Re: [PATCH] netfilter: finer grained nf_conn locking

Previous thread: [RFT 0/4] Netfilter/iptables performance improvements by Stephen Hemminger on Tuesday, February 17, 2009 - 10:19 pm. (2 messages)

Next thread: [RFT 3/4] Use mod_timer_noact to remove nf_conntrack_lock by Stephen Hemminger on Tuesday, February 17, 2009 - 10:19 pm. (8 messages)
From: Stephen Hemminger
Date: Tuesday, February 17, 2009 - 10:19 pm

TCP connection tracking suffers of huge contention on a global rwlock,
is used for protecting the  tcp conntracking state.
As each tcp conntrack state have no relations between each others, we
can switch to fine grained lock, using a spinlock per "struct ip_ct_tcp"

tcp_print_conntrack() dont need to lock anything to read ct->proto.tcp.state,
so speedup /proc/net/ip_conntrack as well.

Signed-off-by: Eric Dumazet <dada1@cosmosbay.com>
Reported-by: Rick Jones <rick.jones2@hp.com>

---
 include/linux/netfilter/nf_conntrack_tcp.h   |    1 
 include/net/netfilter/nf_conntrack_helper.h  |    2 -
 include/net/netfilter/nf_conntrack_l4proto.h |    3 --
 net/netfilter/nf_conntrack_netlink.c         |    6 ++--
 net/netfilter/nf_conntrack_proto_dccp.c      |    2 -
 net/netfilter/nf_conntrack_proto_sctp.c      |    2 -
 net/netfilter/nf_conntrack_proto_tcp.c       |   37 ++++++++++++---------------
 7 files changed, 25 insertions(+), 28 deletions(-)

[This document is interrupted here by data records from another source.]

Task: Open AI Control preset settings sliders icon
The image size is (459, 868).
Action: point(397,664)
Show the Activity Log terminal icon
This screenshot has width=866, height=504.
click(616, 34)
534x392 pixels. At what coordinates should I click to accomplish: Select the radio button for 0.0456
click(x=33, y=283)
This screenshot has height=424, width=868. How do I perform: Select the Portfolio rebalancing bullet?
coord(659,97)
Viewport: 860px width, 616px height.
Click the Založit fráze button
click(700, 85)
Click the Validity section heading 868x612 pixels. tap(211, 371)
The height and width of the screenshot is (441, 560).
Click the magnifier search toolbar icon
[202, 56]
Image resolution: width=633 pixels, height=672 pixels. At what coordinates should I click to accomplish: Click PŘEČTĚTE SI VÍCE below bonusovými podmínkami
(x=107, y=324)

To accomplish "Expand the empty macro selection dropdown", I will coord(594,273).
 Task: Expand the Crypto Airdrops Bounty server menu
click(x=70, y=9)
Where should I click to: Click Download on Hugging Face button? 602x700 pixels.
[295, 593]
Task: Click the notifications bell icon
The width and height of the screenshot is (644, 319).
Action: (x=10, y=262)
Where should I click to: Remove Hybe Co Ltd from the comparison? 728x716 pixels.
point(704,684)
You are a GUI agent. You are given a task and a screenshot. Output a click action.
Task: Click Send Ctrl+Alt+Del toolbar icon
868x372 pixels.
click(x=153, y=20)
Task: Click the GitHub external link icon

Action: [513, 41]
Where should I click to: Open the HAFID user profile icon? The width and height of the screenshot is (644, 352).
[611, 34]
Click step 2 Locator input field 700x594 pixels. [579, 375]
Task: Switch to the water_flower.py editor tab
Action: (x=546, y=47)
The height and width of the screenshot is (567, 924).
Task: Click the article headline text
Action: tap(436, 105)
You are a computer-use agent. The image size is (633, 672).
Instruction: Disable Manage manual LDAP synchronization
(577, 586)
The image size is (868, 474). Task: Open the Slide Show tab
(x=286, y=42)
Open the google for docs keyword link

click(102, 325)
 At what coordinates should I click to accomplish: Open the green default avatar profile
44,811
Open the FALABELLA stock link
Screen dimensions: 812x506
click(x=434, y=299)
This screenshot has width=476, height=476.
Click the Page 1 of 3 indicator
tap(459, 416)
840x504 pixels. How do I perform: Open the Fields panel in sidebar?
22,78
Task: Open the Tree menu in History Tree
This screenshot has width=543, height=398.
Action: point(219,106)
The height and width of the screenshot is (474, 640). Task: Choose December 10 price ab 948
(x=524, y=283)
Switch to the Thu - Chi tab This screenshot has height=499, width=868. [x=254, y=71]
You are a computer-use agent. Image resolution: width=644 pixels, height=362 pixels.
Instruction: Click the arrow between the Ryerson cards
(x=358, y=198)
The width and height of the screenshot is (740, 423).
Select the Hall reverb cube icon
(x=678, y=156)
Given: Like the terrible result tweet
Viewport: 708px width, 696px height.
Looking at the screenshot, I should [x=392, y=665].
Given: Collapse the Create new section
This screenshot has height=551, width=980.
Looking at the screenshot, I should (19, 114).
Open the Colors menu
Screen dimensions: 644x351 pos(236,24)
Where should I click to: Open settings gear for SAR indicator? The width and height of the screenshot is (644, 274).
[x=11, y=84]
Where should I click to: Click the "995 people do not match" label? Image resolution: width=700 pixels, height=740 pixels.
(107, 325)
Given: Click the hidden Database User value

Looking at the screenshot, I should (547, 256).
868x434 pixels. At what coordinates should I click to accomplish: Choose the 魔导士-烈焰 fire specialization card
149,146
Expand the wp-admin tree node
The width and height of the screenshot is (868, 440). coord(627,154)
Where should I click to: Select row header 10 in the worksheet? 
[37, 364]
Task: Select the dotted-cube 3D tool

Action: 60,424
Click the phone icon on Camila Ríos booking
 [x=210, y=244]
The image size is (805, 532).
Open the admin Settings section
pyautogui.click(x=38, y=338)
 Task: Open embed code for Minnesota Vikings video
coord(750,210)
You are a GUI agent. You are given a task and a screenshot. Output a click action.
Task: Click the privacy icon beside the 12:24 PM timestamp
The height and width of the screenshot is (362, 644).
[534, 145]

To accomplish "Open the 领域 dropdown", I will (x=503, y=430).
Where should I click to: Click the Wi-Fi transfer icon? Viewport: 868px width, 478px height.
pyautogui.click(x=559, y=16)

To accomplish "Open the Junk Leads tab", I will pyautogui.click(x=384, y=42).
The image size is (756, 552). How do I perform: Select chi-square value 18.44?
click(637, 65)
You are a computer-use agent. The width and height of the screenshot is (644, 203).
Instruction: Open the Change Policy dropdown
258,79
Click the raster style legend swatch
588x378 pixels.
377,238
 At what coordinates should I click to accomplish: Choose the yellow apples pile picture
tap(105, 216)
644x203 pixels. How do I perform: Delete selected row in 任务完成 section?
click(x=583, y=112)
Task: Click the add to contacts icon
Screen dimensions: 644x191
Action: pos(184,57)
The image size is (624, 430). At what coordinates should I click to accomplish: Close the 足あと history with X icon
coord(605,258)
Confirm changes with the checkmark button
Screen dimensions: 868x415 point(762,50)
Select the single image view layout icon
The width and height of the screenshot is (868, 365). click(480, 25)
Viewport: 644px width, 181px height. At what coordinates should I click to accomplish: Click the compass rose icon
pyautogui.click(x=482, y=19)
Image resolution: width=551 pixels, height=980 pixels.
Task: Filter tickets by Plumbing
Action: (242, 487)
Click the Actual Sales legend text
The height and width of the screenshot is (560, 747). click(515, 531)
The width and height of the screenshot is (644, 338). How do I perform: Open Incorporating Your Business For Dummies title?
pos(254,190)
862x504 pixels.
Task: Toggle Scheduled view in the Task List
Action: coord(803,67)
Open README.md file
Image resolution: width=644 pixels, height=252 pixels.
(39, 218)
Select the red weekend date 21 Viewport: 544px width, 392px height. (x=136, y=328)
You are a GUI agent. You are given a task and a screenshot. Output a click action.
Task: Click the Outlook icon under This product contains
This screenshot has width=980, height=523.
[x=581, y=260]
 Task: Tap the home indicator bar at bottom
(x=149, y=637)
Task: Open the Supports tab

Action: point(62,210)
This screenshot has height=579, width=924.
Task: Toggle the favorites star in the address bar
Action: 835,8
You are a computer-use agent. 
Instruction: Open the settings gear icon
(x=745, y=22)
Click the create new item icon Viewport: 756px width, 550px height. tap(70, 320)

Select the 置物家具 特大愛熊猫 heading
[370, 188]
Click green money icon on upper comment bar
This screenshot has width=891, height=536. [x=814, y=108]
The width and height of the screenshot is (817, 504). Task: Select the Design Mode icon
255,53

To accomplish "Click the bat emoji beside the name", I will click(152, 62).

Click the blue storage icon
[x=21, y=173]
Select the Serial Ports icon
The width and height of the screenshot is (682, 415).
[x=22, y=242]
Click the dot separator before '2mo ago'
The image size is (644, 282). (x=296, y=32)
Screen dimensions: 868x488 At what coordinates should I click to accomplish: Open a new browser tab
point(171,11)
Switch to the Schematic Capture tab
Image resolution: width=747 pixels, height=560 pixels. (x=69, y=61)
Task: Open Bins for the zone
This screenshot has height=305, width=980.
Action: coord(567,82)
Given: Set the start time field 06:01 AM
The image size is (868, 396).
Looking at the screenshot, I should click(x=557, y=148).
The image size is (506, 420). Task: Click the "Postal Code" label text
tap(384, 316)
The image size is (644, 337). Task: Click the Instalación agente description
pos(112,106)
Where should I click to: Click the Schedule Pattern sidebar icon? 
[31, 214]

--- a/include/linux/netfilter/nf_conntrack_tcp.h	2009-02-17 11:07:16.884086452 -0800
+++ b/include/linux/netfilter/nf_conntrack_tcp.h	2009-02-17 11:07:31.643846743 -0800
@@ -50,6 +50,7 @@ struct ip_ct_tcp_state {
 
 struct ip_ct_tcp
 {
+	spinlock_t	lock;
 	struct ip_ct_tcp_state seen[2];	/* connection parameters per direction */
 	u_int8_t	state;		/* state of the connection (enum tcp_conntrack) */
 	/* For detecting stale connections */
--- a/net/netfilter/nf_conntrack_proto_tcp.c	2009-02-17 11:07:16.870763455 -0800
+++ b/net/netfilter/nf_conntrack_proto_tcp.c	2009-02-17 11:21:57.528485882 -0800
@@ -26,9 +26,6 @@
 #include <net/netfilter/nf_conntrack_ecache.h>
 #include <net/netfilter/nf_log.h>
 
-/* Protects ct->proto.tcp */
-static DEFINE_RWLOCK(tcp_lock);
-
 /* "Be conservative in what you do,
     be liberal in what you accept from others."
     If it's non-zero, we mark only out of window RST segments as INVALID. */
@@ -297,9 +294,7 @@ static int tcp_print_conntrack(struct se
 {
 	enum tcp_conntrack state;
 ...
From: Patrick McHardy
Date: Wednesday, February 18, 2009 - 2:56 am

Eric already posted a patch to use an array of locks, which is
a better approach IMO since it keeps the size of the conntrack
entries down.
--

From: Eric Dumazet
Date: Wednesday, February 18, 2009 - 7:17 am

Yes, we probably can use an array for short lived lock sections.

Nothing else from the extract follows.